They were walking now to the ship. I-ko stopped.
“Will you come?” he demanded.
“I can’t,” I-wan said. “Not now — not like this—”
“Why not?”
“I can’t just — leave them — Mr. and Mrs. Muraki — they have been good to me—”
“They’re Japanese,” I-ko reminded him in a whisper.
“They’ve been good to me,” I-wan repeated.
“Then I tell you this,” I-ko retorted. “As your elder brother speaking for our father, you are to come as soon as you can. That means days, I-wan — not weeks. And hours are better than days, I tell you.”
The crew was busy on the decks. The passengers were mounting the gangplank.
“Hours,” I-ko repeated. “Of all countries, you cannot stay in Japan. It’s — indecent!” He put a hand hard on I-wan’s shoulder and shook it a little. “Good-by, then — for a few days only. Meanwhile, I will write you at once the truth about all I see.”
I-wan did not answer. He stood watching while the ship began to edge away from the shore. From the deck he saw I-ko’s wife wave her yellow-gloved hand. He took off his hat and bowed. The ship moved, turned south, and then west … He had asked I-ko nothing, and I-ko had told him nothing. They were further apart than ever.
He returned to his home by train that same night. When he entered the house in the morning Tama came to meet him with soft welcoming cries and they walked together along the garden path. He thought with fresh disgust today of I-ko’s wife. And yet it came to him how Japanese Tama looked. In the old days of her girlhood he had not thought of her as looking very Japanese in her school clothes and her leather shoes. She seemed then only a young girl.

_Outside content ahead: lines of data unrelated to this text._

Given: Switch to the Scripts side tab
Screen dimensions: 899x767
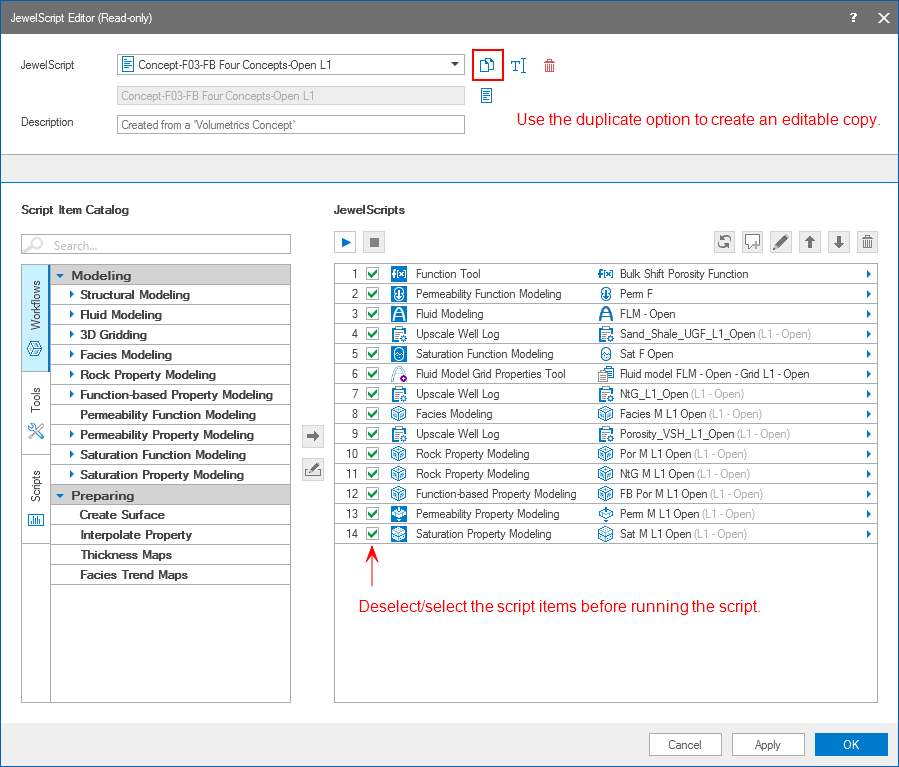Looking at the screenshot, I should pyautogui.click(x=36, y=497).
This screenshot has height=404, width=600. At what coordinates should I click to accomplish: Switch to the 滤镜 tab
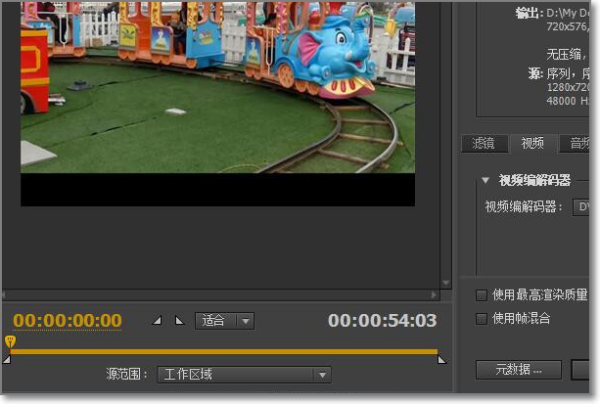(486, 143)
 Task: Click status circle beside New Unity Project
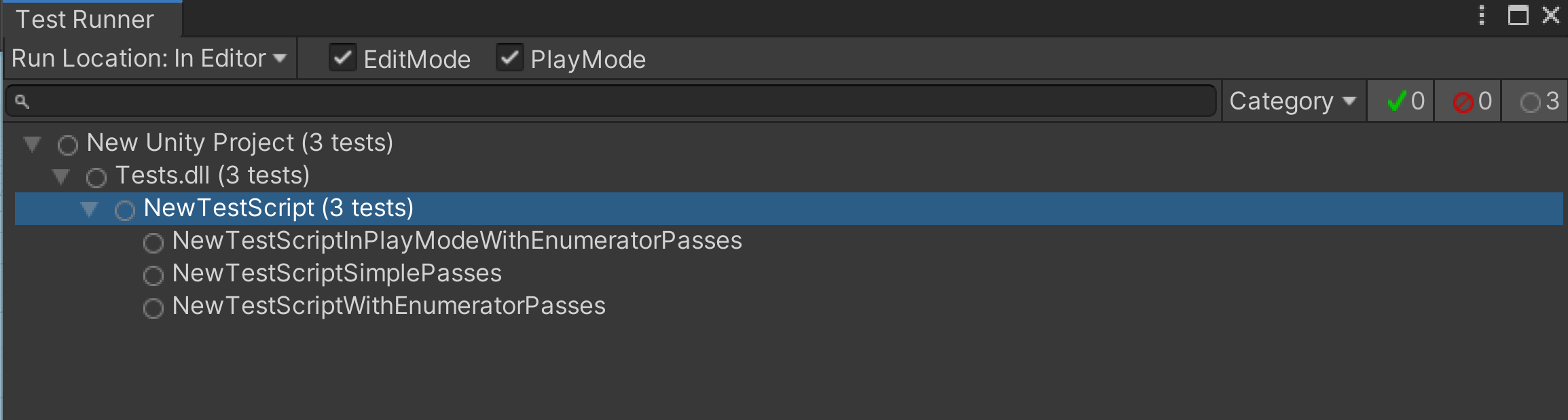pyautogui.click(x=67, y=144)
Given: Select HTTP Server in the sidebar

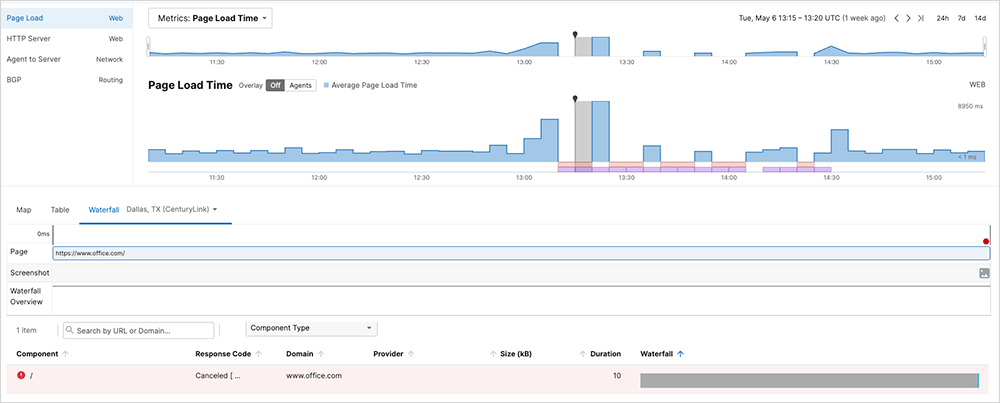Looking at the screenshot, I should tap(30, 38).

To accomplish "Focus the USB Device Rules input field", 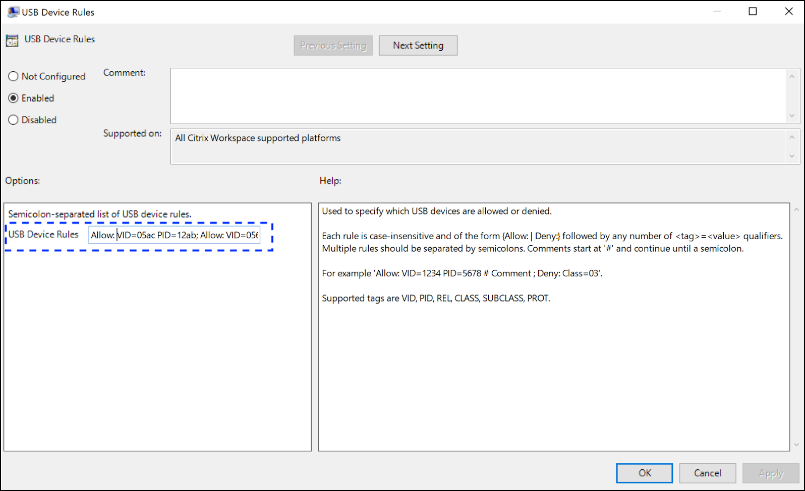I will [x=173, y=235].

“You wear kimono and geta now all the time,” he said abruptly.
She gave him a laugh soft with apology.
“Do you mind? They are so comfortable!”
He could not say he minded, since until now he had not noticed. Certainly the bright orange-flowered kimono was very becoming to her apricot skin and dark eyes. At the door she dropped to her knees as though she were his serving maid and untied his shoes and took them off and then slipped over his feet the loose cloth house slippers always ready. He had protested often at this service until she had persuaded him that it was a way of expressing her love for him.
“I do it for no one else,” she insisted.
So he had grown used to it, and indeed there had come to be a sweet intimacy in the sight of her dark head bent before him. Today he thought, “But no other woman would ever do it.”
At that moment Jiro came running to meet him. “Where is Ganjiro?” he asked him, for the two were always together.
“Asleep,” Jiro replied.
Tama had continued to make Jiro wholly Japanese in his dress and looks, and even in the way she brushed his hair. I-wan said abruptly, “Jiro’s feet are beginning to turn in from wearing geta. Get him some leather shoes, Tama.”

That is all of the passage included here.